Russert and his wife, Vanity Fair writer Maureen Orth, began summering on Nantucket in 1992. .....Russert's boss, NBC CEO Bob Wright, is also on the scene. Add to the cocktail chatter the latest tidbits from the Oval Office, care of White House correspondent David Gregory, who was married on Nantucket and returns with his wife, Beth, for vacations.
NEW YORK TIMES (6/11/00): Beth Ann Wilkinson, a lawyer, and David Michael Gregory, a television reporter, both of whom work in Washington, were married on Nantucket Island yesterday. Judge Merrick B. Garland of the Federal Court of Appeals for the District of Columbia Circuit officiated at the Summer House [no relation], an inn in Siasconset, Mass.

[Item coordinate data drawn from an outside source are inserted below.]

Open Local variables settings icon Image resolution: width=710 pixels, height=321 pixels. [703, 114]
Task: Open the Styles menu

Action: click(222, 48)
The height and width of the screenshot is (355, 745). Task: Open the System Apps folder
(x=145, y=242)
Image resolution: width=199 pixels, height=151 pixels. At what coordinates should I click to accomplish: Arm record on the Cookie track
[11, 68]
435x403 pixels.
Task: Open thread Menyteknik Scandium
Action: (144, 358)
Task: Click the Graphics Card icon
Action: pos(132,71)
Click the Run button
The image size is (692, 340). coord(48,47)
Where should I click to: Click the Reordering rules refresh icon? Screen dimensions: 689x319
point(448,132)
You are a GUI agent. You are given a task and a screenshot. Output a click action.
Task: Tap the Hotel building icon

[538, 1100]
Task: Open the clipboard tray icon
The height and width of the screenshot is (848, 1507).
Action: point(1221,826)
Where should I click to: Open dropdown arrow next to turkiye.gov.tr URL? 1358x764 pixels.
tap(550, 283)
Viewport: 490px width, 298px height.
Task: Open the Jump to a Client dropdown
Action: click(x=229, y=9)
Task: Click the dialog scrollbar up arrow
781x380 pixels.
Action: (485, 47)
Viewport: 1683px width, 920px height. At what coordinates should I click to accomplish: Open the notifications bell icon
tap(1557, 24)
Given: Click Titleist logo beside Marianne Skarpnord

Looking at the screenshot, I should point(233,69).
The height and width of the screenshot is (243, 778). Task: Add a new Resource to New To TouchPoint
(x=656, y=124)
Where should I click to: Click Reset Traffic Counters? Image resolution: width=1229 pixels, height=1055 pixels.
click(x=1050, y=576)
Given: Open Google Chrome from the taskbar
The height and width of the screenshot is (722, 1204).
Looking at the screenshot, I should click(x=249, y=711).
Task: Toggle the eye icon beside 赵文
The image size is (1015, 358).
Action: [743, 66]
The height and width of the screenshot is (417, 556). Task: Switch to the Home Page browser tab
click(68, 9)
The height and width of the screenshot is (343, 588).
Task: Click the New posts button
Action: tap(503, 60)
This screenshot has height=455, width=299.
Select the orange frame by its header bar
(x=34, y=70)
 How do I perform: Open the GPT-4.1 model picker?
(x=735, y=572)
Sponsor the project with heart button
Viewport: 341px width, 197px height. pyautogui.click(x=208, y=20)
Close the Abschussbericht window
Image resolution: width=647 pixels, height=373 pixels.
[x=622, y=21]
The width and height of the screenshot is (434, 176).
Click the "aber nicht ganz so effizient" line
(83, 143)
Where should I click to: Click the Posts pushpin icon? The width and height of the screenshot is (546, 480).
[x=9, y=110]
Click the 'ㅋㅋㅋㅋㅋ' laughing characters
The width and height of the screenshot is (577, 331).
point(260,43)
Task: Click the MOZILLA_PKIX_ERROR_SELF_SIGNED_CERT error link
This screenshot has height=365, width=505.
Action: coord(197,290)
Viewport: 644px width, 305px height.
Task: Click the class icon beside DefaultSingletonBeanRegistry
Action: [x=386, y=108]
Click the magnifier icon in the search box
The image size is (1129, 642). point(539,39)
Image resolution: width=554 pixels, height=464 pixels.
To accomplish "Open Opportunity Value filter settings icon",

NBC CEO Bob Wright, is also on the scene.
See here:
KURTZ (3/14/06): In his personal life, Gregory also rubs shoulders with newsmakers. At a baby shower for his wife ... Michael Chertoff, then an assistant attorney general, disappeared into another room with a Justice Department colleague while Gregory tried to figure out what was going on. It turned out they were finalizing a plea agreement with John Walker Lindh, the American captured while fighting for the Taliban. Wilkinson last month became general counsel of Fannie Mae, and the couple now have 8-month-old twins as well.
The millionaires also have really good health care, which is why they might not care so much about you.